Each line with the word "Optimist" must appear in the answer, copied from the records.

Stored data
^^^^

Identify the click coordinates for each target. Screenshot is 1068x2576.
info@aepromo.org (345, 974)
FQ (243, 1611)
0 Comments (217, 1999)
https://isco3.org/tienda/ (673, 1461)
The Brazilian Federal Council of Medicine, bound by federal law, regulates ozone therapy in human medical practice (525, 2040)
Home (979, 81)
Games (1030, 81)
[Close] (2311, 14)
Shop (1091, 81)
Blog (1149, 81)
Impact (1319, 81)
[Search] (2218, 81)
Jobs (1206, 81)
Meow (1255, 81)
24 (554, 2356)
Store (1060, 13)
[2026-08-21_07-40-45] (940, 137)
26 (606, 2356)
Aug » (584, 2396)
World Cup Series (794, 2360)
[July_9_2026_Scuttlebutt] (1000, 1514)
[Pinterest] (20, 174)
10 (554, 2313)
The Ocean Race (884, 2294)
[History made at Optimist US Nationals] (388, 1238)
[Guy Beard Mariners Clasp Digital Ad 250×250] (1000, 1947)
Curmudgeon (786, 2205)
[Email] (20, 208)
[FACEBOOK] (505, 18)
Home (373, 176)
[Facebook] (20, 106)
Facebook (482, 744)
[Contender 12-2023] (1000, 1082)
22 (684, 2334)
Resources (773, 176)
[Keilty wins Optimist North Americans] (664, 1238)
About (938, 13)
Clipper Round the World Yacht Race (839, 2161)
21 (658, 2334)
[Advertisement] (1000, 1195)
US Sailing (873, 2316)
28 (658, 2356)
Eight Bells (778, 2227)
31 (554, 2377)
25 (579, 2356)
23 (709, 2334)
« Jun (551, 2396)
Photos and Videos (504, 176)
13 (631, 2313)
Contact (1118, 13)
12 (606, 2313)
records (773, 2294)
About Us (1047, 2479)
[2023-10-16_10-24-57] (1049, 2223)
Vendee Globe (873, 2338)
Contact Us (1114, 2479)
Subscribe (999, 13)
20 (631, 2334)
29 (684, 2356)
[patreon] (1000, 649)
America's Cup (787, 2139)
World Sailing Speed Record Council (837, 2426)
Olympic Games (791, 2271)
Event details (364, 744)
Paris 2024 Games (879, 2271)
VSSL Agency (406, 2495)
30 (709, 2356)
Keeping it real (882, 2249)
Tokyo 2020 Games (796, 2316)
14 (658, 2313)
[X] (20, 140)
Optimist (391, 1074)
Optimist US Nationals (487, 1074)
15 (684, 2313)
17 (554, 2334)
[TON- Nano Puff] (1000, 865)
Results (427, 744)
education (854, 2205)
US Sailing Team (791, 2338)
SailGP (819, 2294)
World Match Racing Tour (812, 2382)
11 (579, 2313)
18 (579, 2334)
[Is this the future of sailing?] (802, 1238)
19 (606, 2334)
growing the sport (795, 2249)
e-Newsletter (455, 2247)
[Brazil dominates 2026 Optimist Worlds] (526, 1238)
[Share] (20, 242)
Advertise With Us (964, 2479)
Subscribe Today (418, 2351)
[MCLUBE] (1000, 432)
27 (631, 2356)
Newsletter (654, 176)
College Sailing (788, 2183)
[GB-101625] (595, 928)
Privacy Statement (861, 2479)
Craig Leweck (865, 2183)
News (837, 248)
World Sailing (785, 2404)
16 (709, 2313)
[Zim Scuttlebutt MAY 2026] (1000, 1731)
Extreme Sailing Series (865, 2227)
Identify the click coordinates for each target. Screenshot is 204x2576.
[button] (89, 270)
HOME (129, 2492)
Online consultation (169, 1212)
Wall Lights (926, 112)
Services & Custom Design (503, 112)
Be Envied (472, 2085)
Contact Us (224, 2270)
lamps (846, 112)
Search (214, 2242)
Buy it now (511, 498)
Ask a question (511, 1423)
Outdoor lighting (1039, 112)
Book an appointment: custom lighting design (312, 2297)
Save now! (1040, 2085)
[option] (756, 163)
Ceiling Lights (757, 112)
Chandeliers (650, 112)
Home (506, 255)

^^^^

EXERCISE RESPONSE:
[History made at Optimist US Nationals] (388, 1238)
[Keilty wins Optimist North Americans] (664, 1238)
Optimist (391, 1074)
Optimist US Nationals (487, 1074)
[Brazil dominates 2026 Optimist Worlds] (526, 1238)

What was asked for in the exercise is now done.